My mom has apologized for her past behavior more than once. I had recently told my therapist that all I wanted was for my mom to acknowledge that my childhood was pretty awful, and for her to just apologize for her role without getting defensive or trying to explain it away. My therapist asked if I could consider writing my mom an email about it. I said I absolutely would not.
And then I did.
I didn’t make a list of my top 5 grievances like my therapist recommended. Instead, I couched a few lines about childhood trauma in a larger email about how hurt I am by my brother’s estrangement.
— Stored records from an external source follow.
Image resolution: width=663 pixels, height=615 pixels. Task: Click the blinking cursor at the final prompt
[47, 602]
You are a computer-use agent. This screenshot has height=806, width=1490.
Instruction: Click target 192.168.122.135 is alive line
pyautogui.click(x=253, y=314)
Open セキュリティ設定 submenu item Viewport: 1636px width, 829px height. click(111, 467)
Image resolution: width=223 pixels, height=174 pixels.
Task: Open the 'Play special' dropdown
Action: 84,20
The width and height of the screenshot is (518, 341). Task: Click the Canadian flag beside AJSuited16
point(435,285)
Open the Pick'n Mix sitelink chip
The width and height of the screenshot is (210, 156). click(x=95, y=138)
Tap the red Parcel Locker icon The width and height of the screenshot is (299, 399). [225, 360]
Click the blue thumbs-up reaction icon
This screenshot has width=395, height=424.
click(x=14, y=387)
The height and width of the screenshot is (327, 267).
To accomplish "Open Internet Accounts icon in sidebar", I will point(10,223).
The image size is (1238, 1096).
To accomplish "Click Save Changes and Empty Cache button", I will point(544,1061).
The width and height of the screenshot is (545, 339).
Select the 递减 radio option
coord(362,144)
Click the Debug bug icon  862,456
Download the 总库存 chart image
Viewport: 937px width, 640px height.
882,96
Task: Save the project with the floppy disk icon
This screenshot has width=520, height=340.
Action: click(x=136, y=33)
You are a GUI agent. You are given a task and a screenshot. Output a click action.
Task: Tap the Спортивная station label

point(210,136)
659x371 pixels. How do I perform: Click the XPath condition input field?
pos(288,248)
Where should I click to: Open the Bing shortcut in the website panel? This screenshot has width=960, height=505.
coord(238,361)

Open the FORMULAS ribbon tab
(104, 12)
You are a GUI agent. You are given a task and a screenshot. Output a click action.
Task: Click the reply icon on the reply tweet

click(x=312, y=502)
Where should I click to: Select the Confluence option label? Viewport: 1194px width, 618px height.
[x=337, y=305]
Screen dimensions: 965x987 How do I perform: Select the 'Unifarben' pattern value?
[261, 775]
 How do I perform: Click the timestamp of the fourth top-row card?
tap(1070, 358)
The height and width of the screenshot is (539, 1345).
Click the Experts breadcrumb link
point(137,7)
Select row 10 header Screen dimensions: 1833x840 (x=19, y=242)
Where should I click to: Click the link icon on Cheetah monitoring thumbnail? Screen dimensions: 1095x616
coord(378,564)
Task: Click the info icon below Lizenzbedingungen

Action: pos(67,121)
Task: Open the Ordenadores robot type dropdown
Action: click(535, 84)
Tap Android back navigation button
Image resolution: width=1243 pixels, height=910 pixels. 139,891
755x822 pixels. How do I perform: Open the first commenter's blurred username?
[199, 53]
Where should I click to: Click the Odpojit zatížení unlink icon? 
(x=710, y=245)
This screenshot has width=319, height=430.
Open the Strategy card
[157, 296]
My mom responded with a long message, which was mostly about HER and not ME, but whatever. In the middle, she apologized for being “such a horrible mother.” That comment made me mad. I knew she wanted me to reply with an appeasing, “Oh, you’re not a horrible mother!” It felt like unabashed baiting.
I read the email to my therapist, and she challenged me to read it more generously. What if my mom actually does believe what she wrote? What if I could just take the words at face value? What if I could hear her trying actually to apologize for being a horrible mother?
I feel uncomfortable with this because in a lot of ways she was an OK mother. I was always (over) fed, clothed, provided for. But, in other ways—like the profound emotional neglect (I still can’t bring myself to use the more active noun “abuse”)—she was not.
I didn’t reply to my mom with platitudes. Instead, I said things that were true: that I appreciated her email and that I know things were hard for all of us.